◆ Problem description
Pull out every line of the material below that contains the string "height". Case counts.
>> start
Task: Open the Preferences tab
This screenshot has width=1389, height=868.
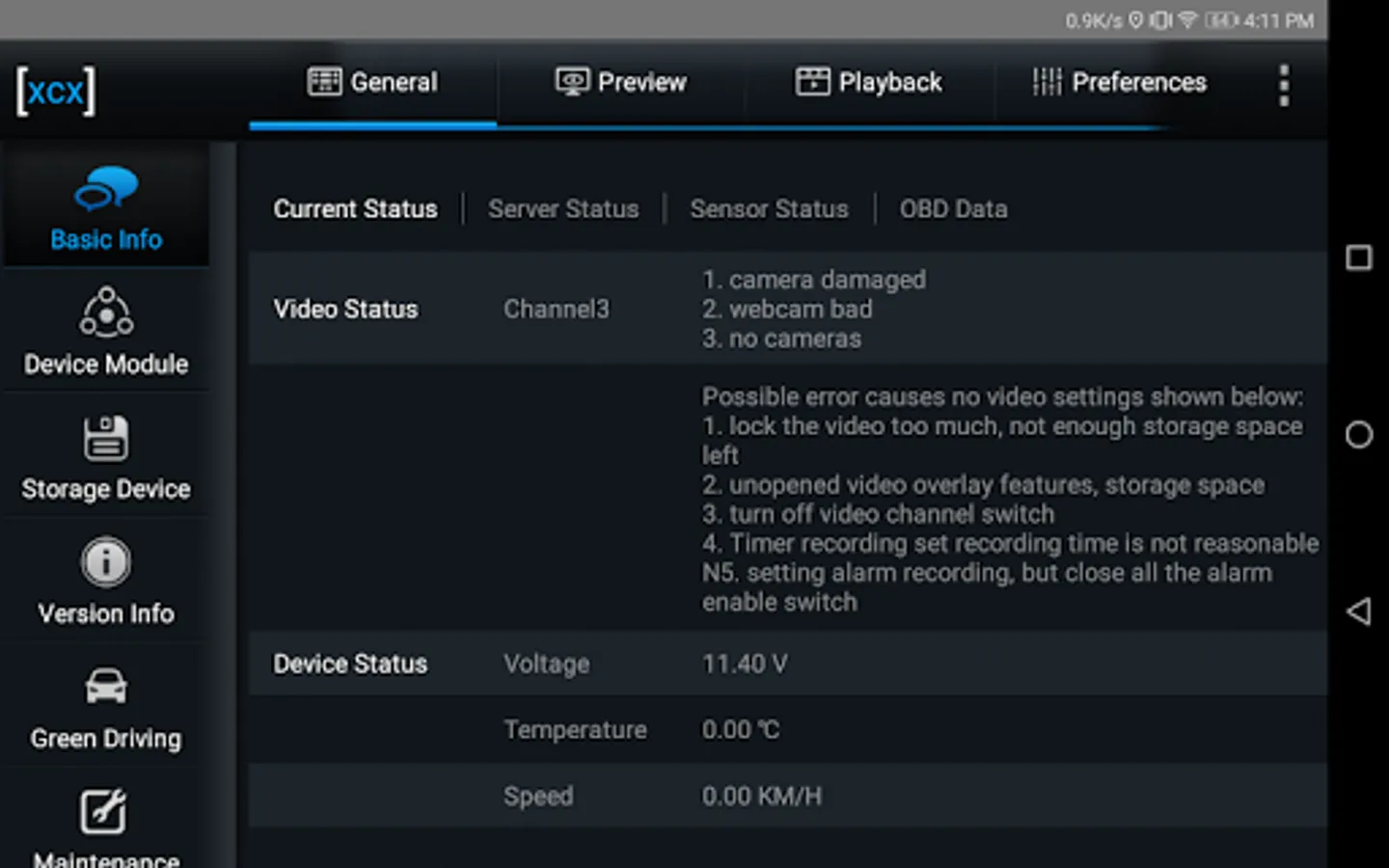Action: (1119, 83)
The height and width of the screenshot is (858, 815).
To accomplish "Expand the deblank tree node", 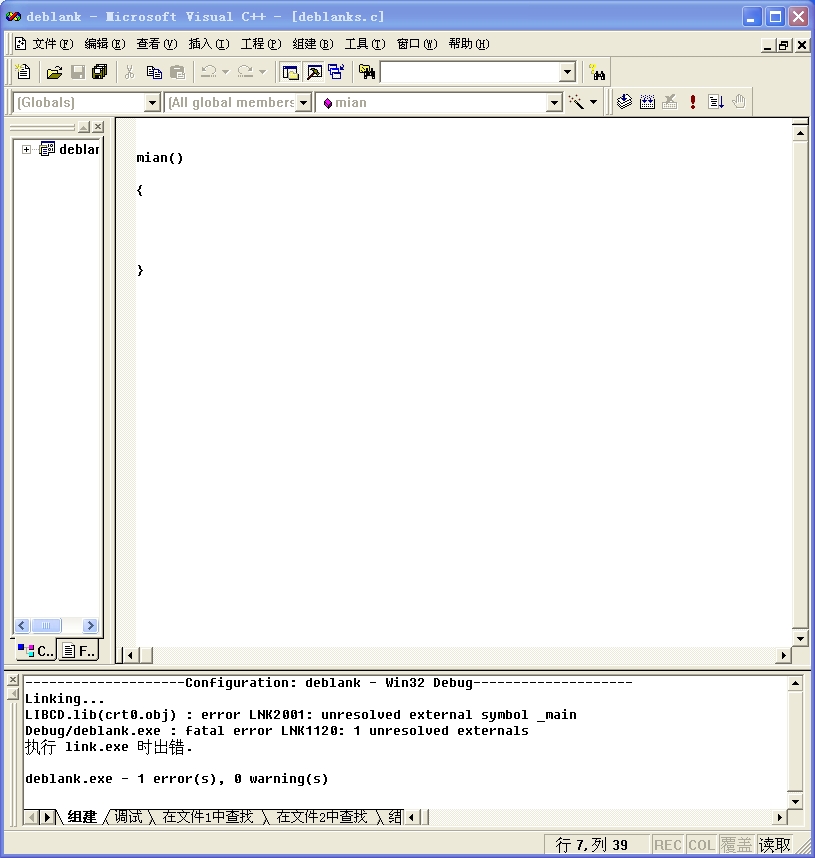I will (x=26, y=149).
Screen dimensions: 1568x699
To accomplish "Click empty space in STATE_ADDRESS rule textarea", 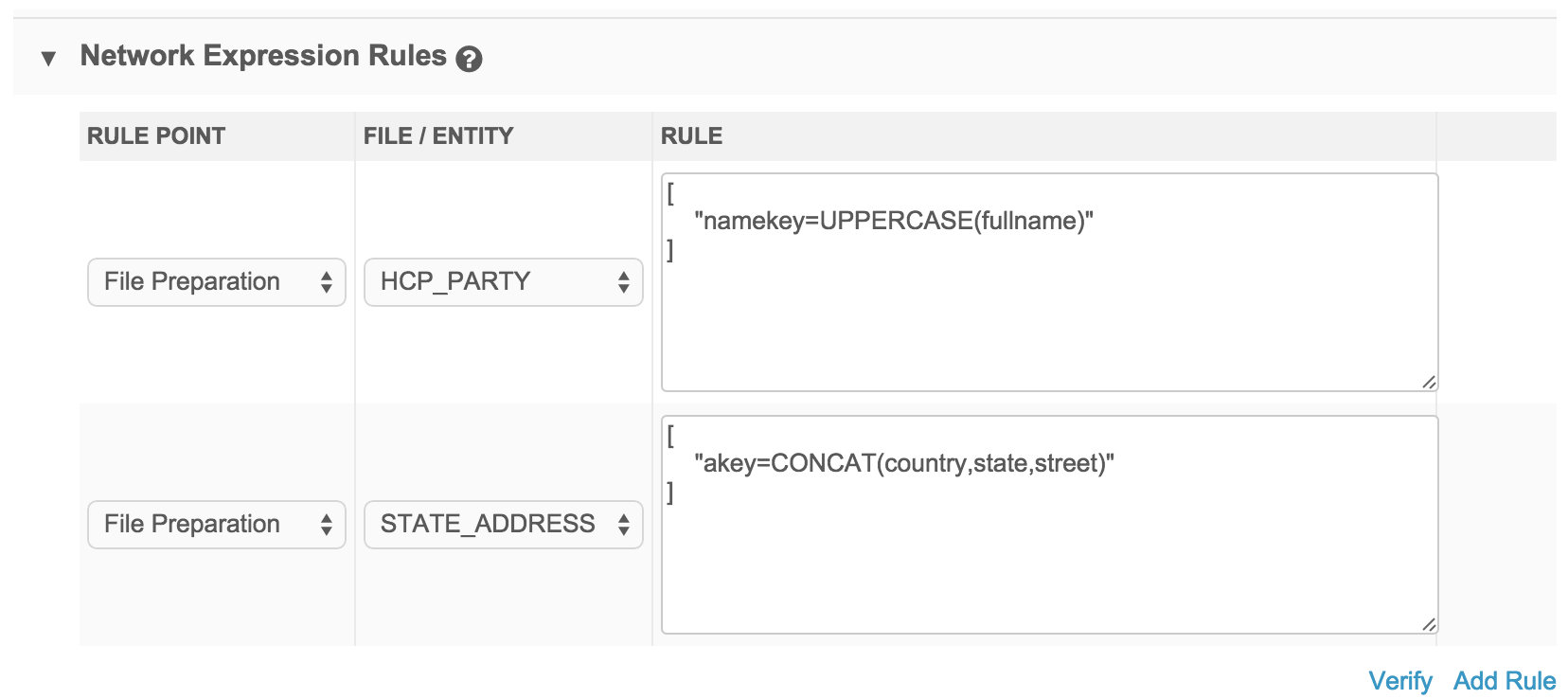I will pyautogui.click(x=1042, y=568).
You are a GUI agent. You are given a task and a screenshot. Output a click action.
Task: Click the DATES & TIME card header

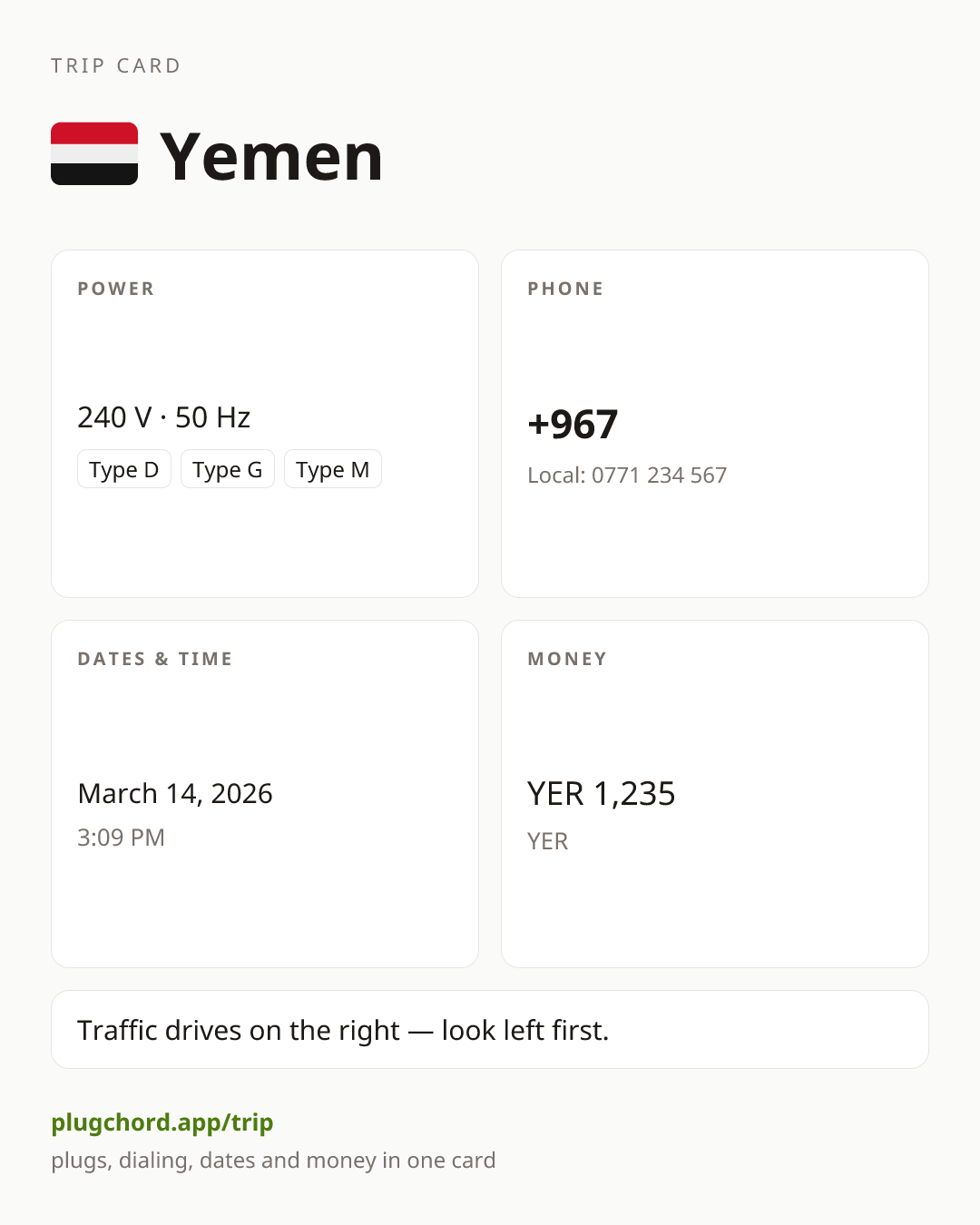(x=155, y=659)
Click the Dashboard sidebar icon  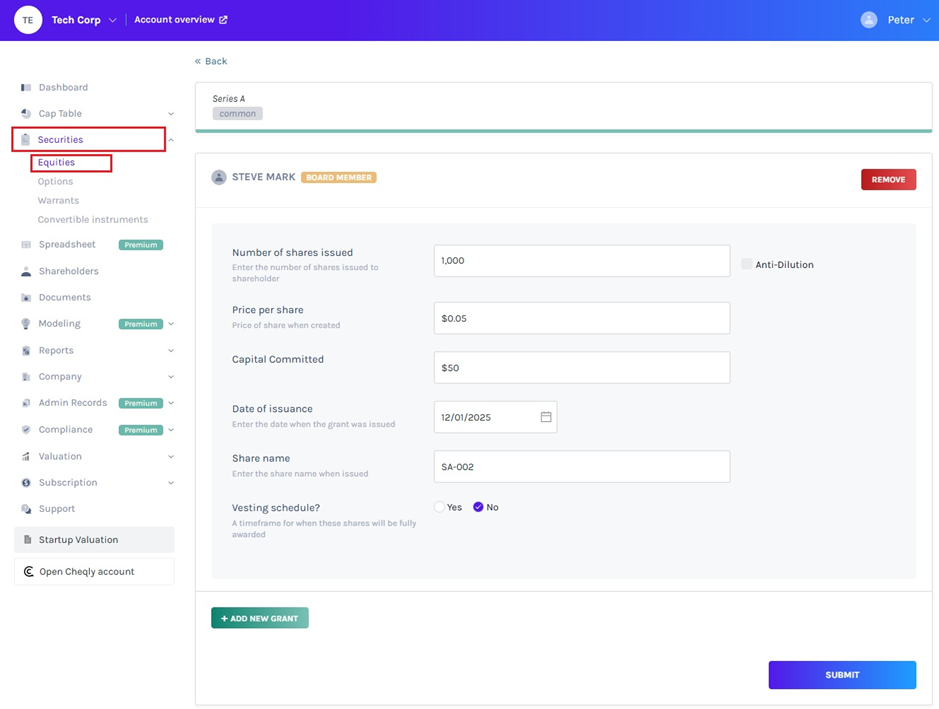click(26, 88)
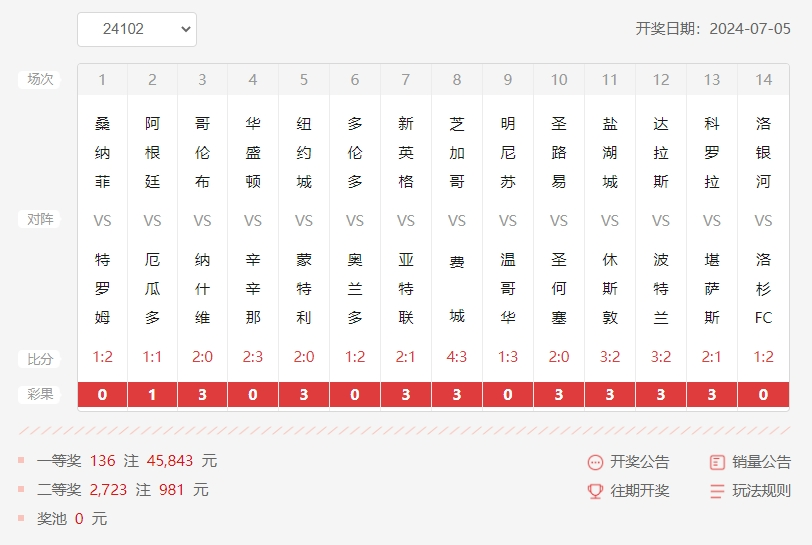Open the 24102 issue number dropdown
The width and height of the screenshot is (812, 545).
point(137,29)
>> end
◆ Result of this exercise
This screenshot has width=1389, height=868.
The height and width of the screenshot is (858, 815).
The width and height of the screenshot is (812, 545).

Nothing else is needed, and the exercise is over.